Flu cases spiking as Christmas holidays begin
Those with flu or flu-like illnesses should stay at home and away from seniors or young children.
The number of flu cases and hospitalizations is soaring much earlier than usual, say federal flu observers – just in time for the holidays.
The Public Health Agency of Canada announced Friday in its weekly FluWatch report “there was a notable increase in the number of outbreaks and hospitalizations” due to flu in the week of Dec. 10 to 16.
“In keeping with the early influenza activity this season, several indicators of influenza activity are above the expected levels for this time of year,” the agency wrote.
There were 130 flu-related hospitalizations last week -- a sharp increase from the week of Dec. 3 to 9, PHAC said.
“The number of cases is considerably elevated relative to this period in the previous two seasons,” they wrote.
The situation is similar in the U.S., where flu is now widespread in 23 states -- nearly twice the number of states from the week before, reports the U.S. CDC.
The majority of the hospitalizations and deaths in Canada have been among adults 65 years of age and older. But there’s also been an above-average number of children being hospitalized for flu since November.
As well, there were 53 new outbreaks reported last week: 28 in long-term care facilities, 11 in hospitals, and 16 in other settings. That brings the number of outbreaks so far this flu season to 151.
“Consistent with the early influenza activity this season, a greater number of regions are reporting sporadic and localized activity compared to previous seasons,” the agency wrote.
The majority of the lab-confirmed flu cases have involved the H3N2 subtype of influenza A, which tends to cause more severe disease in the elderly and young children.

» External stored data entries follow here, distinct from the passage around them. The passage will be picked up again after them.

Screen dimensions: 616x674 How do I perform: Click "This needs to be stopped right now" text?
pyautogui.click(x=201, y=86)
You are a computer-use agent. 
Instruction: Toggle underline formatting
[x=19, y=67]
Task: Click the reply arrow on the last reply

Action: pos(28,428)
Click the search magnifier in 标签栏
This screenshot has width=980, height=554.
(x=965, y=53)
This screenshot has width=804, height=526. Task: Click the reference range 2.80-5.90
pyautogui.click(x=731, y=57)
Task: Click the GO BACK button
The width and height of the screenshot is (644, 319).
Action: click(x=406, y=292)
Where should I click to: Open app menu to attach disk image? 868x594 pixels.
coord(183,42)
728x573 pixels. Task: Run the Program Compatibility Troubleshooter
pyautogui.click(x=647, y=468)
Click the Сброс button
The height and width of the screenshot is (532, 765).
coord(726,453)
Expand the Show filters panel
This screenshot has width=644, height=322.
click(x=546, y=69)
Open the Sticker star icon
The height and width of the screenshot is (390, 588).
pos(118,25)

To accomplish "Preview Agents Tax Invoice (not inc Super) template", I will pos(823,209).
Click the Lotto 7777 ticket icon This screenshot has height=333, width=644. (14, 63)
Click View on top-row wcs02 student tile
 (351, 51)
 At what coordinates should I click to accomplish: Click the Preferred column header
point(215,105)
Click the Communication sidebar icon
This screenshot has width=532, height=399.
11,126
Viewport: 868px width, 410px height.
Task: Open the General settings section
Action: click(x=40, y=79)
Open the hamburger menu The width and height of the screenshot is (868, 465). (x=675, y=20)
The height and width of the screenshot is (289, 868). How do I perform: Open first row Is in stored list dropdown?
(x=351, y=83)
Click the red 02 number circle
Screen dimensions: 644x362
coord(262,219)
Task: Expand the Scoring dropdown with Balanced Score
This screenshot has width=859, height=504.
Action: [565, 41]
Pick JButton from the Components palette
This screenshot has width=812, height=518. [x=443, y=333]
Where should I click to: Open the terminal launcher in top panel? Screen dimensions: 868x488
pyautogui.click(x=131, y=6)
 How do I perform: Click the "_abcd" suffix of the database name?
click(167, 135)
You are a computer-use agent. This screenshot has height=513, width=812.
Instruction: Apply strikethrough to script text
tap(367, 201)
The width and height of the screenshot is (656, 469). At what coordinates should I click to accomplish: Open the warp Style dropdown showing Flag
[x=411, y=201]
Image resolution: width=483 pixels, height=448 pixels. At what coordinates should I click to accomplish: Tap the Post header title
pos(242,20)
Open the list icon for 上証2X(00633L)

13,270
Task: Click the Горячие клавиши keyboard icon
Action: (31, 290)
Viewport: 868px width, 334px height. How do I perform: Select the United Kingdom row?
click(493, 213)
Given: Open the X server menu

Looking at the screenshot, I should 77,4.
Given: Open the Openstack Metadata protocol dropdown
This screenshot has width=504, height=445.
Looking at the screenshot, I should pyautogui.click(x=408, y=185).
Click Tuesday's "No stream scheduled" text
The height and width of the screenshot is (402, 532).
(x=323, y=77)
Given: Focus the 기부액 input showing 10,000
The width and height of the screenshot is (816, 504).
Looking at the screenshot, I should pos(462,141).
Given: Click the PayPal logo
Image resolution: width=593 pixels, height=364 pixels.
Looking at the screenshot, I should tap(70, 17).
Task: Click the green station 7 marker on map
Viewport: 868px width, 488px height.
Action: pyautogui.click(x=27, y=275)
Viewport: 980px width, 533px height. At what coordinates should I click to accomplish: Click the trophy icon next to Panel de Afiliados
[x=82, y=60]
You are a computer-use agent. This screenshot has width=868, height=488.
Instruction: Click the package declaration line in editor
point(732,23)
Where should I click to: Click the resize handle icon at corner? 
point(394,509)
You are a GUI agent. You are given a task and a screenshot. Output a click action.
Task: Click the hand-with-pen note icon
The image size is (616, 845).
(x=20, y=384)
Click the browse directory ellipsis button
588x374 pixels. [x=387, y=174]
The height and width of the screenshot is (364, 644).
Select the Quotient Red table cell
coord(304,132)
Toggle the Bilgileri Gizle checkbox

There has also been “a substantially greater number” of influenza B being reported this year compared to previous seasons.
This year's flu shot contains components against influenza A/H3N2 and influenza B/Victoria, as well as influenza A/H1N1.
However, this year’s vaccine is not an exact match for the H3N2 and the B strains now circulating, Dr. Danuta Skowronski of the B.C. Centre for Disease Control, told The Canadian Press earlier this month.
With many Canadians planning to congregate over the Christmas holidays – and potentially share germs together – public health officials says it’s important to wash hands often and keep those with flu or flu-like illnesses at home and away from seniors or young children.